**DIRECTIVE:**
Format every line of the items below as a numbered list, omitting any blank lines.

— START INPUT FOR THIS TASK —

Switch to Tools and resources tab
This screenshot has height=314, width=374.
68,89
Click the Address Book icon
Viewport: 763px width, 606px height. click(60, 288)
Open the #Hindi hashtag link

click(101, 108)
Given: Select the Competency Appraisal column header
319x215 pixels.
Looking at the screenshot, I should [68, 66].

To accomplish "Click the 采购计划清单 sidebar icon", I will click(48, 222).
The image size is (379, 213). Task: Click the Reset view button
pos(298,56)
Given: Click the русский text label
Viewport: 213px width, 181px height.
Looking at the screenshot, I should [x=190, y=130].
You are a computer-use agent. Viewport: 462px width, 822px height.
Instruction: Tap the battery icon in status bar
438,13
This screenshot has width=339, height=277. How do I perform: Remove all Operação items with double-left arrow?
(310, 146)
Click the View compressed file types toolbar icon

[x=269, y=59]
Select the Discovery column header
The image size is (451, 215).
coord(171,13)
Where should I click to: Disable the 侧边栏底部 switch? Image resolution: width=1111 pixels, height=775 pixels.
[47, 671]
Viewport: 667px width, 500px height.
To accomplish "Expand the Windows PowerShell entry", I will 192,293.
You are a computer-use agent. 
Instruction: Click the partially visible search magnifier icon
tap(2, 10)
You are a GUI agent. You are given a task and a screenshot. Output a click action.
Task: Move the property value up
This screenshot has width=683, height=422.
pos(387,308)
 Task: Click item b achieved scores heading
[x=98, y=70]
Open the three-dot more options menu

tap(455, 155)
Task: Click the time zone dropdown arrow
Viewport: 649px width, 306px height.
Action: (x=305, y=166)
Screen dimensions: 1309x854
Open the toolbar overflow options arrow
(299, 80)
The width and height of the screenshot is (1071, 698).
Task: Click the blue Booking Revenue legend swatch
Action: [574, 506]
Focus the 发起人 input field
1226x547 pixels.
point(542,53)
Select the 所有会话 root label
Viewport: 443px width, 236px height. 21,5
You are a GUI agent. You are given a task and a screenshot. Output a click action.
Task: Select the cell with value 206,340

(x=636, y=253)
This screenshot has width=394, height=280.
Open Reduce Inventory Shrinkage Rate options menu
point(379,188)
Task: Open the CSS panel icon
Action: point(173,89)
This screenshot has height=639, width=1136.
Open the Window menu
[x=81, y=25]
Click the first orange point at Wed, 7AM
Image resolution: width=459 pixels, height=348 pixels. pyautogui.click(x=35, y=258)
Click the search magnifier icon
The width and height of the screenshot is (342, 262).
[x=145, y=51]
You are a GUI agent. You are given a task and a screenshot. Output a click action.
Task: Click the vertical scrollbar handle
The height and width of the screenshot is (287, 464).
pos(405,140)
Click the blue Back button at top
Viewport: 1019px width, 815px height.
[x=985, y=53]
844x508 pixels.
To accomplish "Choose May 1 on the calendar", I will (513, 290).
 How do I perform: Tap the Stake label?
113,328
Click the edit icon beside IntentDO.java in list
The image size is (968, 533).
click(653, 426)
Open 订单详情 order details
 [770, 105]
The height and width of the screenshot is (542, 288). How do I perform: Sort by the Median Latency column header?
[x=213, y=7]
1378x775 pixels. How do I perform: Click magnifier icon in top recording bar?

— END INPUT FOR THIS TASK —

**FINISHED ANSWER:**
1. Switch to Tools and resources tab
2. This screenshot has height=314, width=374.
3. 68,89
4. Click the Address Book icon
5. Viewport: 763px width, 606px height. click(60, 288)
6. Open the #Hindi hashtag link
7. click(101, 108)
8. Given: Select the Competency Appraisal column header
9. 319x215 pixels.
10. Looking at the screenshot, I should [68, 66].
11. To accomplish "Click the 采购计划清单 sidebar icon", I will click(48, 222).
12. The image size is (379, 213). Task: Click the Reset view button
13. pos(298,56)
14. Given: Click the русский text label
15. Viewport: 213px width, 181px height.
16. Looking at the screenshot, I should [x=190, y=130].
17. You are a computer-use agent. Viewport: 462px width, 822px height.
18. Instruction: Tap the battery icon in status bar
19. 438,13
20. This screenshot has width=339, height=277. How do I perform: Remove all Operação items with double-left arrow?
21. (310, 146)
22. Click the View compressed file types toolbar icon
23. [x=269, y=59]
24. Select the Discovery column header
25. The image size is (451, 215).
26. coord(171,13)
27. Where should I click to: Disable the 侧边栏底部 switch? Image resolution: width=1111 pixels, height=775 pixels.
28. [47, 671]
29. Viewport: 667px width, 500px height.
30. To accomplish "Expand the Windows PowerShell entry", I will 192,293.
31. You are a computer-use agent. 
32. Instruction: Click the partially visible search magnifier icon
33. tap(2, 10)
34. You are a GUI agent. You are given a task and a screenshot. Output a click action.
35. Task: Move the property value up
36. This screenshot has width=683, height=422.
37. pos(387,308)
38.  Task: Click item b achieved scores heading
39. [x=98, y=70]
40. Open the three-dot more options menu
41. tap(455, 155)
42. Task: Click the time zone dropdown arrow
43. Viewport: 649px width, 306px height.
44. Action: (x=305, y=166)
45. Screen dimensions: 1309x854
46. Open the toolbar overflow options arrow
47. (299, 80)
48. The width and height of the screenshot is (1071, 698).
49. Task: Click the blue Booking Revenue legend swatch
50. Action: [574, 506]
51. Focus the 发起人 input field
52. 1226x547 pixels.
53. point(542,53)
54. Select the 所有会话 root label
55. Viewport: 443px width, 236px height. 21,5
56. You are a GUI agent. You are given a task and a screenshot. Output a click action.
57. Task: Select the cell with value 206,340
58. (x=636, y=253)
59. This screenshot has width=394, height=280.
60. Open Reduce Inventory Shrinkage Rate options menu
61. point(379,188)
62. Task: Open the CSS panel icon
63. Action: point(173,89)
64. This screenshot has height=639, width=1136.
65. Open the Window menu
66. [x=81, y=25]
67. Click the first orange point at Wed, 7AM
68. Image resolution: width=459 pixels, height=348 pixels. pyautogui.click(x=35, y=258)
69. Click the search magnifier icon
70. The width and height of the screenshot is (342, 262).
71. [x=145, y=51]
72. You are a GUI agent. You are given a task and a screenshot. Output a click action.
73. Task: Click the vertical scrollbar handle
74. The height and width of the screenshot is (287, 464).
75. pos(405,140)
76. Click the blue Back button at top
77. Viewport: 1019px width, 815px height.
78. [x=985, y=53]
79. 844x508 pixels.
80. To accomplish "Choose May 1 on the calendar", I will (513, 290).
81.  How do I perform: Tap the Stake label?
82. 113,328
83. Click the edit icon beside IntentDO.java in list
84. The image size is (968, 533).
85. click(653, 426)
86. Open 订单详情 order details
87.  [770, 105]
88. The height and width of the screenshot is (542, 288). How do I perform: Sort by the Median Latency column header?
89. [x=213, y=7]
90. 1378x775 pixels. How do I perform: Click magnifier icon in top recording bar?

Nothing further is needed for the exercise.